━━━━━ The data ━━━━━

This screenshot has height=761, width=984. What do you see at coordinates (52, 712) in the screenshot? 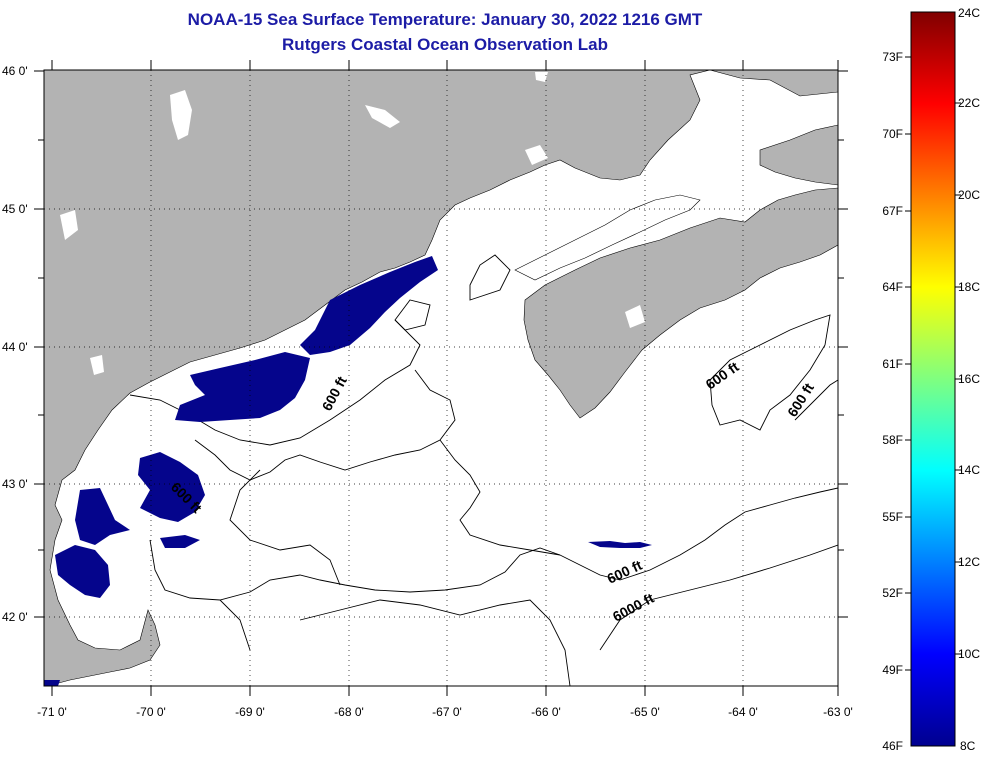
I see `lon-label: -71 0'` at bounding box center [52, 712].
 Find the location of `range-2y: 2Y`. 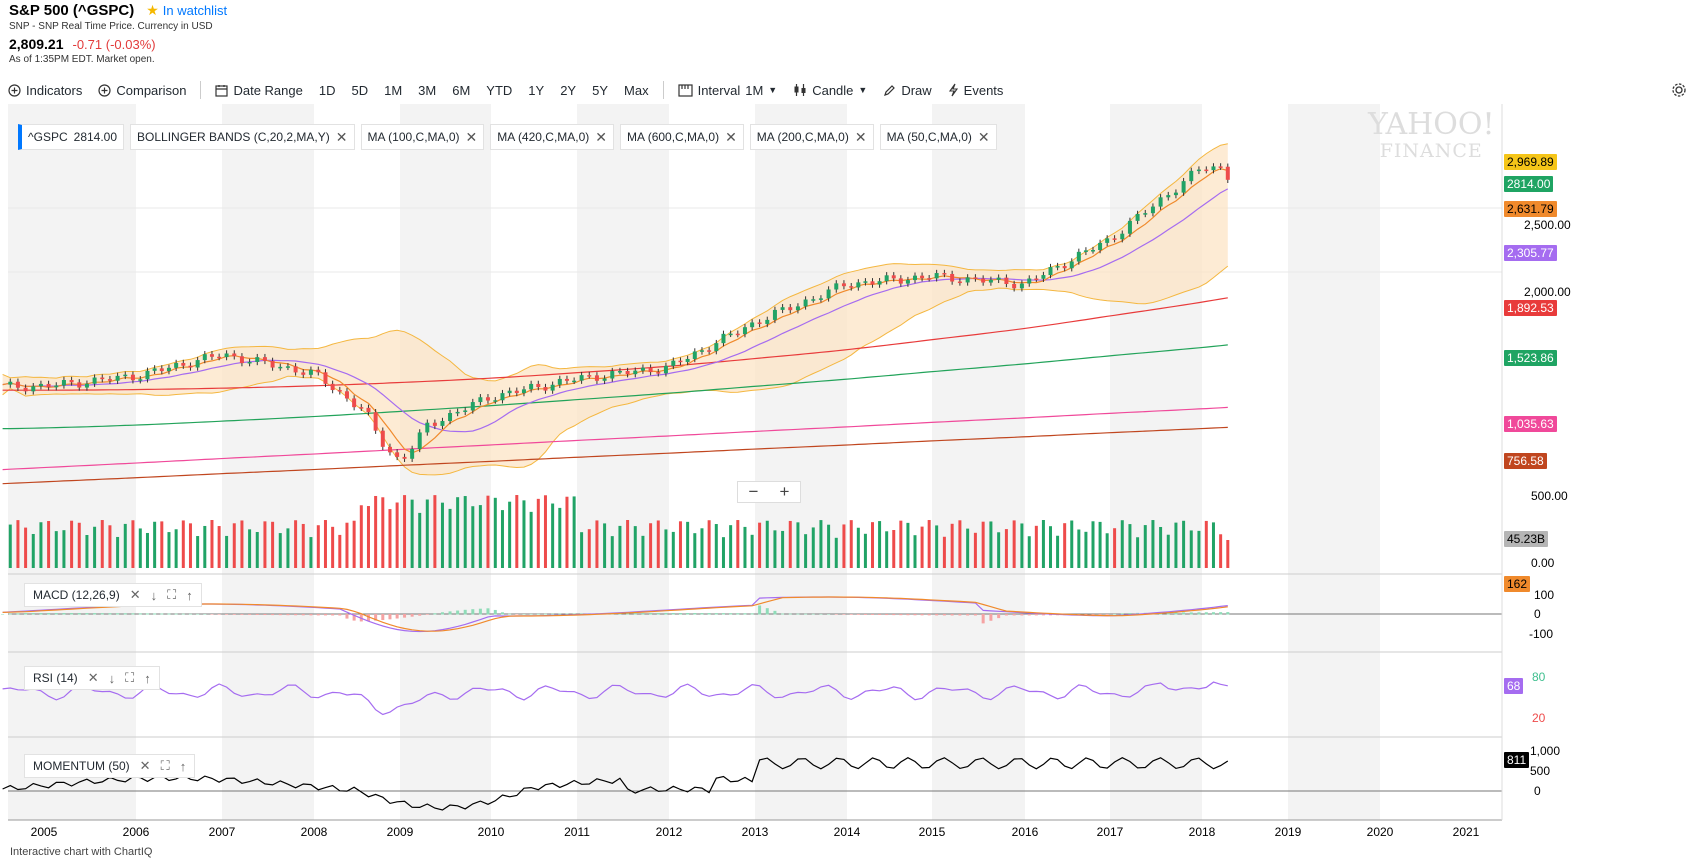

range-2y: 2Y is located at coordinates (568, 90).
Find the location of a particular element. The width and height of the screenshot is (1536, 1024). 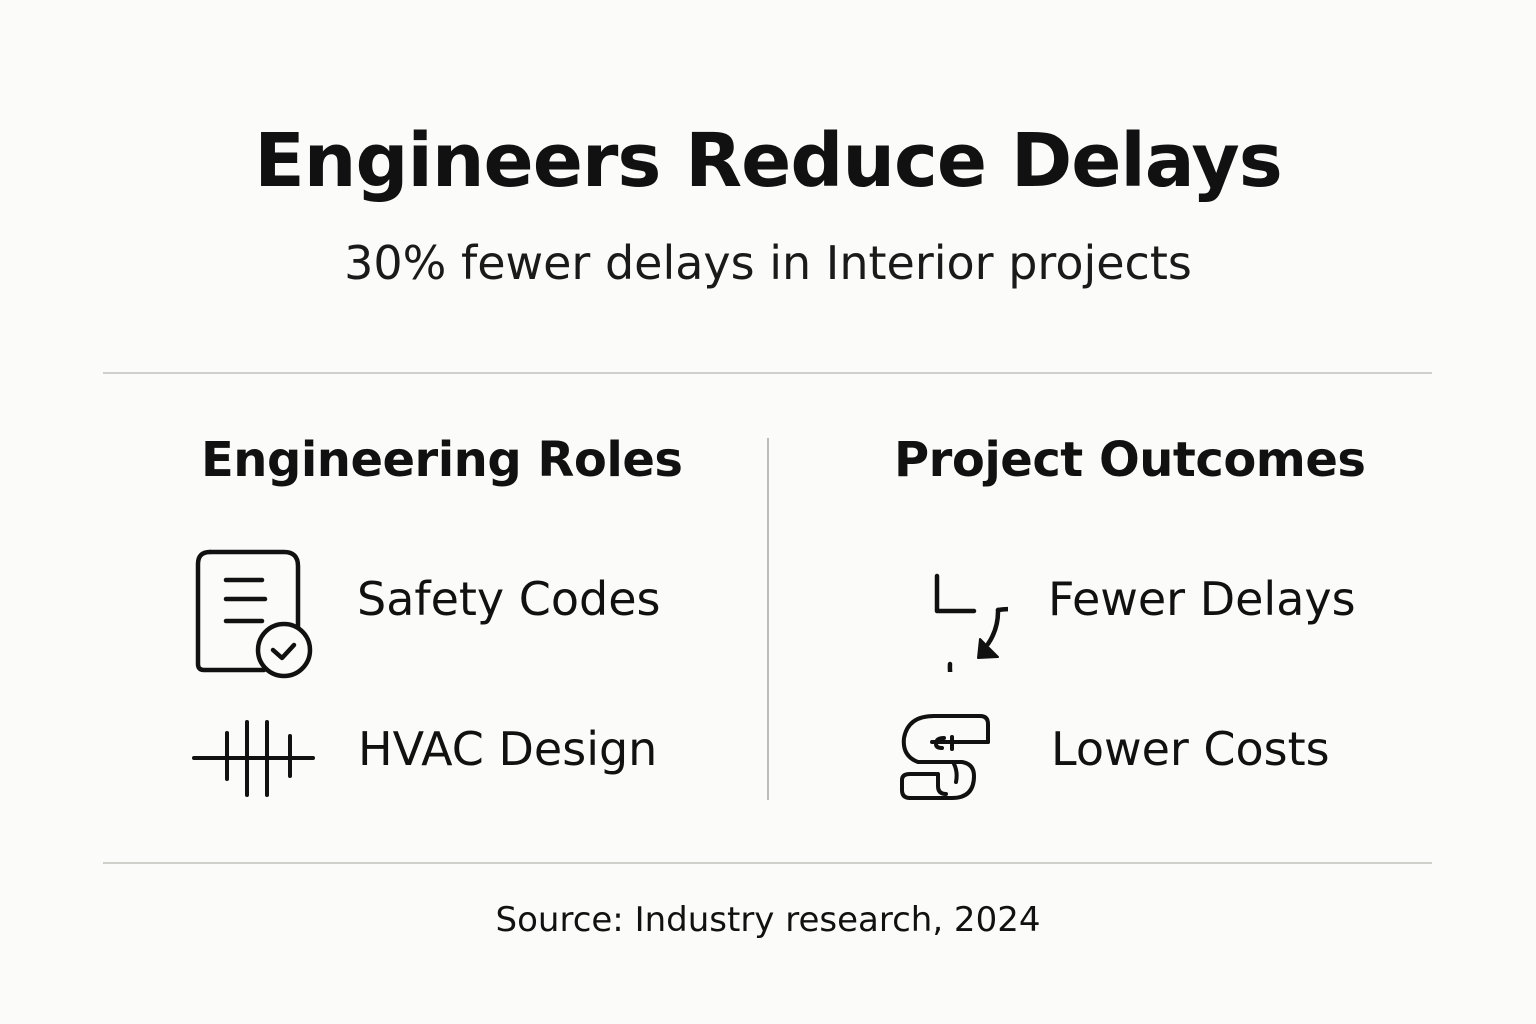

column-divider is located at coordinates (768, 619).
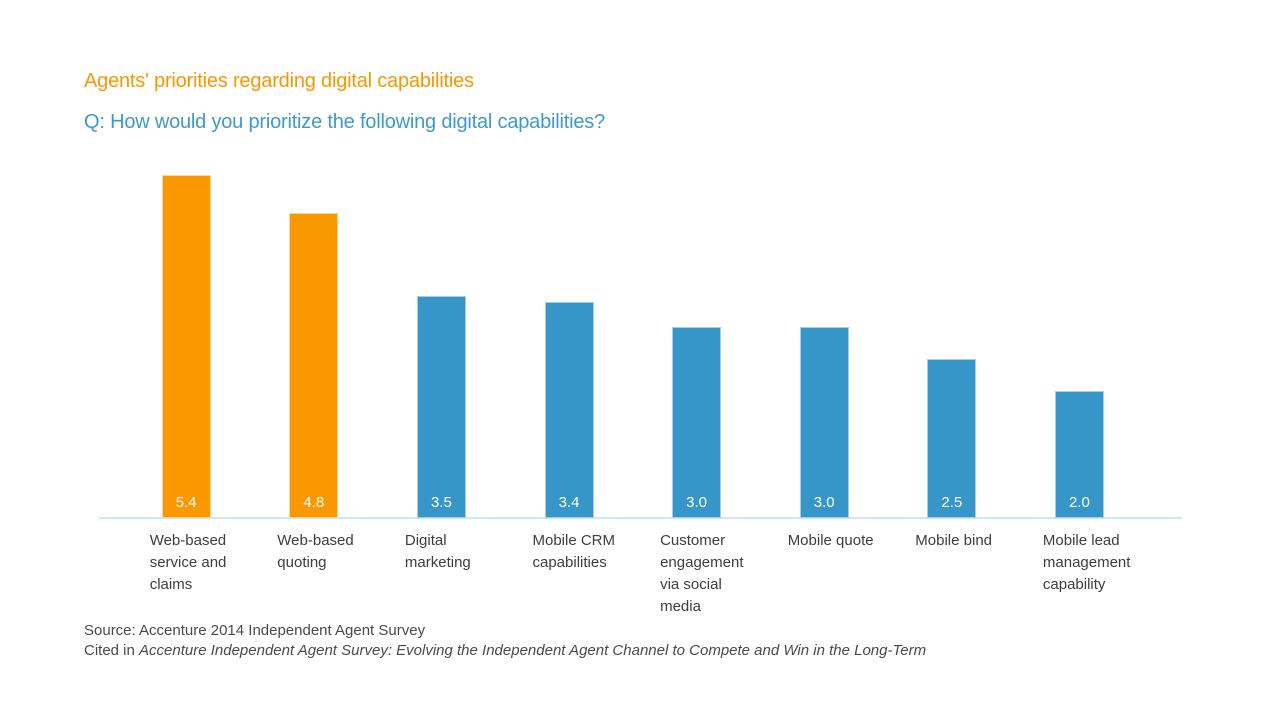  Describe the element at coordinates (702, 574) in the screenshot. I see `bar-category-label: Customer engagement via social media` at that location.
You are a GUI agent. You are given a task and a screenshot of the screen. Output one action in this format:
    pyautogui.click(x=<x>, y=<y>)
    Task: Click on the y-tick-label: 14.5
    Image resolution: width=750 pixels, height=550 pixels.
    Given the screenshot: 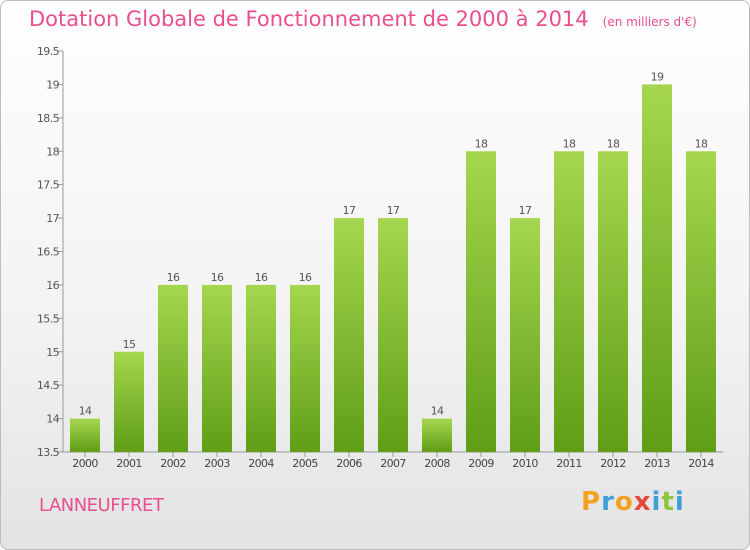 What is the action you would take?
    pyautogui.click(x=48, y=386)
    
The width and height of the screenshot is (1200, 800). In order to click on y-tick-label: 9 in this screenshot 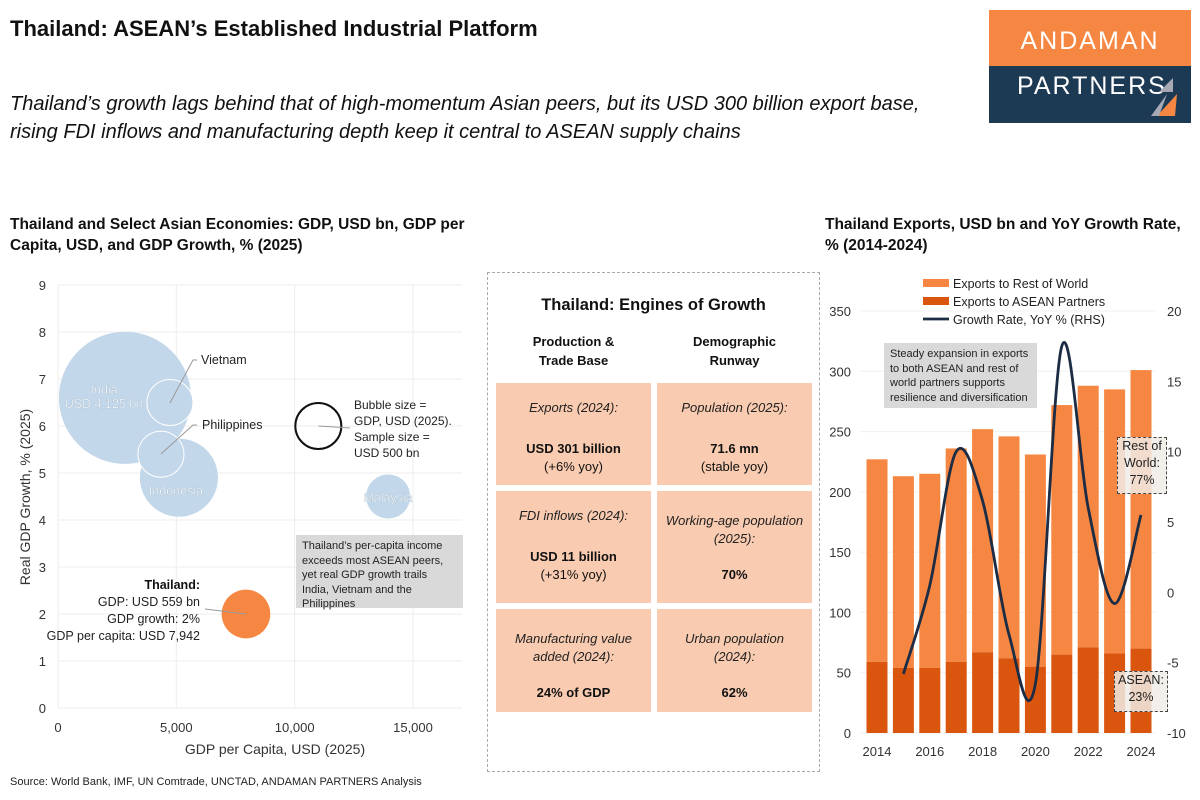, I will do `click(42, 286)`.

━━━━━

Rewrite the rows starting at the beginning of the rows and ending at the line that contains "range-2y: 2Y is", changing every "screenshot" to "image" and keeping everything else unchanged, with the pictures left out.

*The completed task*.
This image has height=761, width=984. What do you see at coordinates (52, 712) in the image? 
I see `lon-label: -71 0'` at bounding box center [52, 712].
 Find the location of `range-2y: 2Y`. 

range-2y: 2Y is located at coordinates (568, 90).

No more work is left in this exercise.